» The problem:
Replace "portrait" with "avatar" in everything from the line containing "This screenshot has height=208, width=349." down to the line containing "Action: tap(8, 81)", and write out only those lines with nothing else changed.

═════ Material provided ═════

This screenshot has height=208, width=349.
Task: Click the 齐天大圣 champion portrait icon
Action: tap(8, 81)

═════
═════ Material provided ═════

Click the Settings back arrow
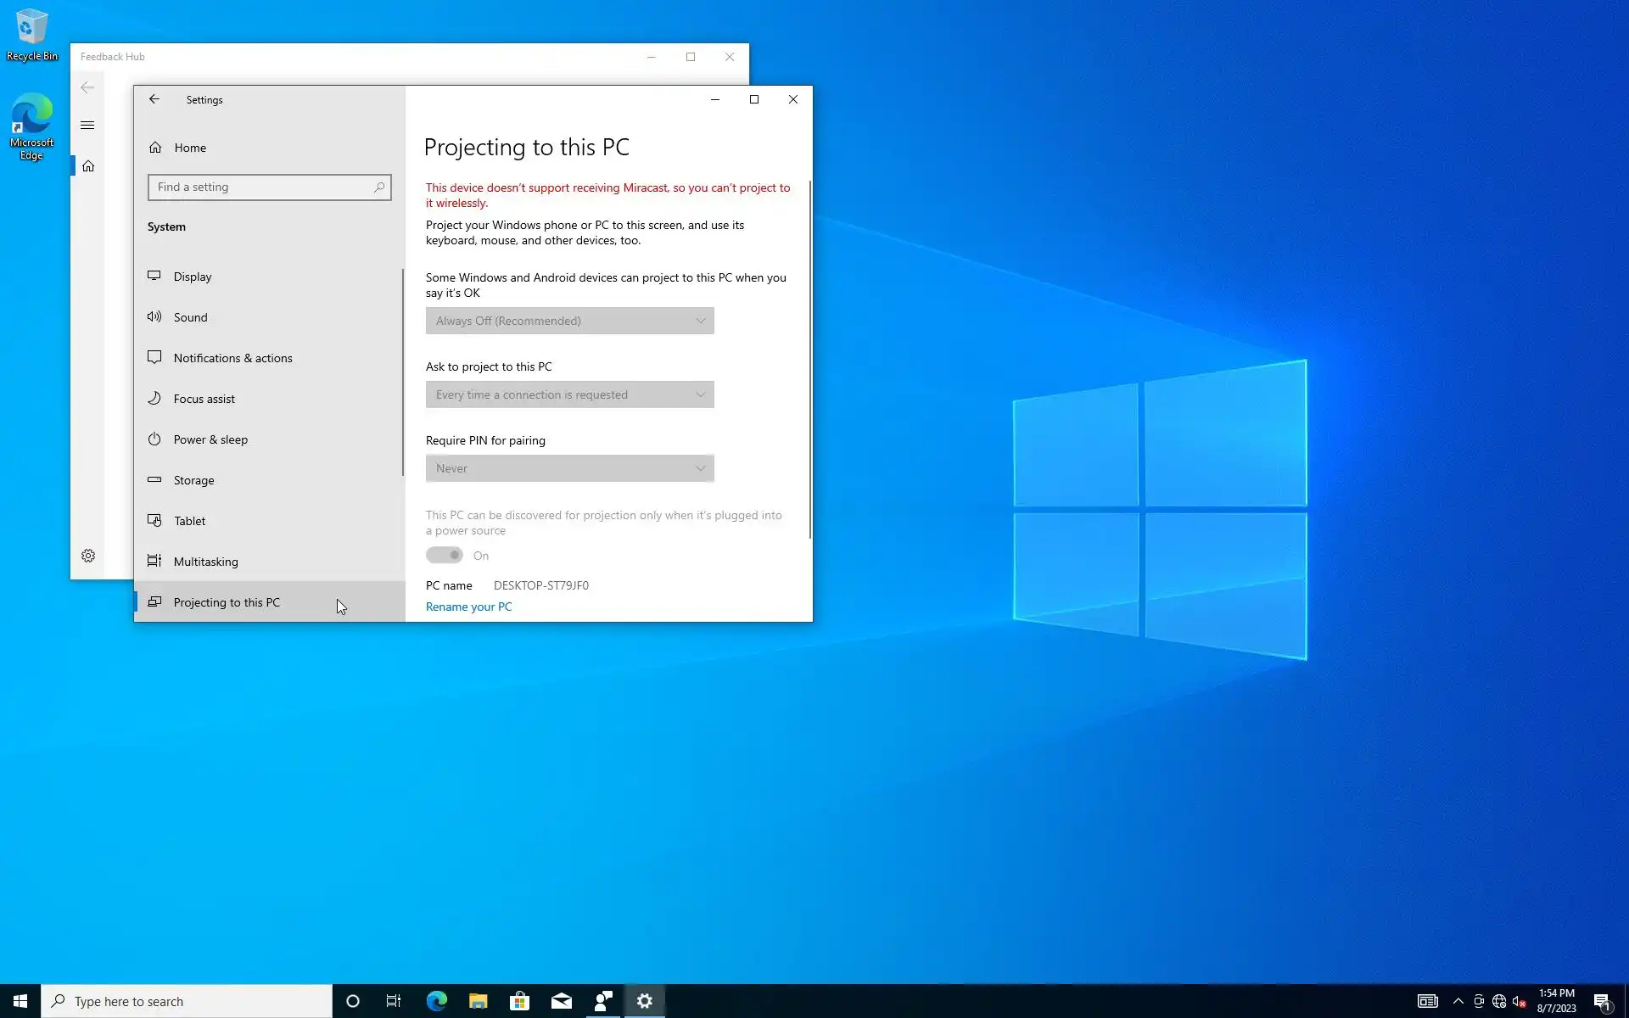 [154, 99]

═════
═════ Material provided ═════

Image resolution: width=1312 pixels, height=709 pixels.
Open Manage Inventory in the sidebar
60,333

═════

» Full solution:
This screenshot has height=208, width=349.
Task: Click the 齐天大圣 champion avatar icon
Action: tap(8, 81)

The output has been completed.